*WORK INSTRUCTION:* Show every line of the data below that includes the word "height".

*MATERIAL PROVIDED:*
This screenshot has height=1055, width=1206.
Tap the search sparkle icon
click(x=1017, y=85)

--

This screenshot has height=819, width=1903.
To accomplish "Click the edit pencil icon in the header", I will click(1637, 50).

---

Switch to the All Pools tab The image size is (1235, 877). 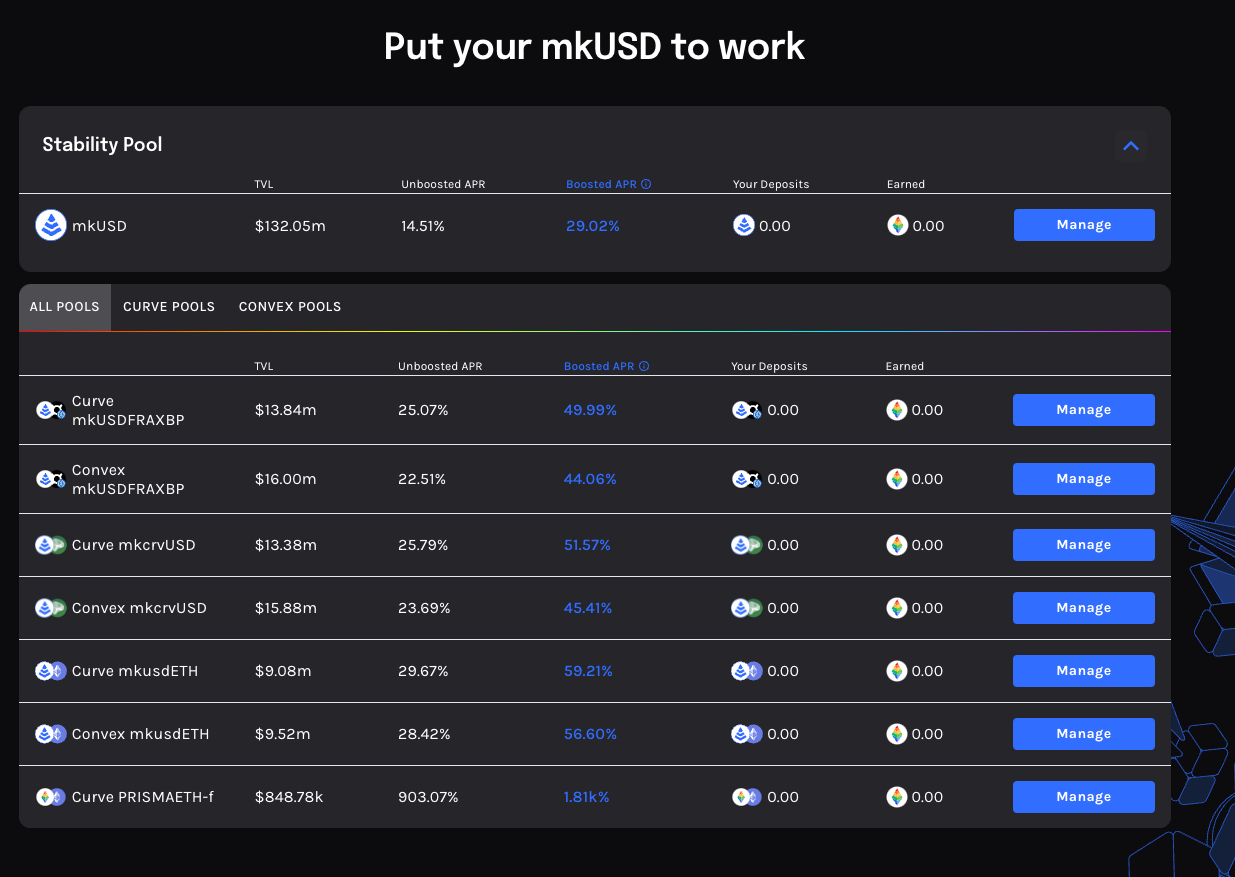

*WORKED SOLUTION:*
This screenshot has height=1055, width=1206.
This screenshot has height=819, width=1903.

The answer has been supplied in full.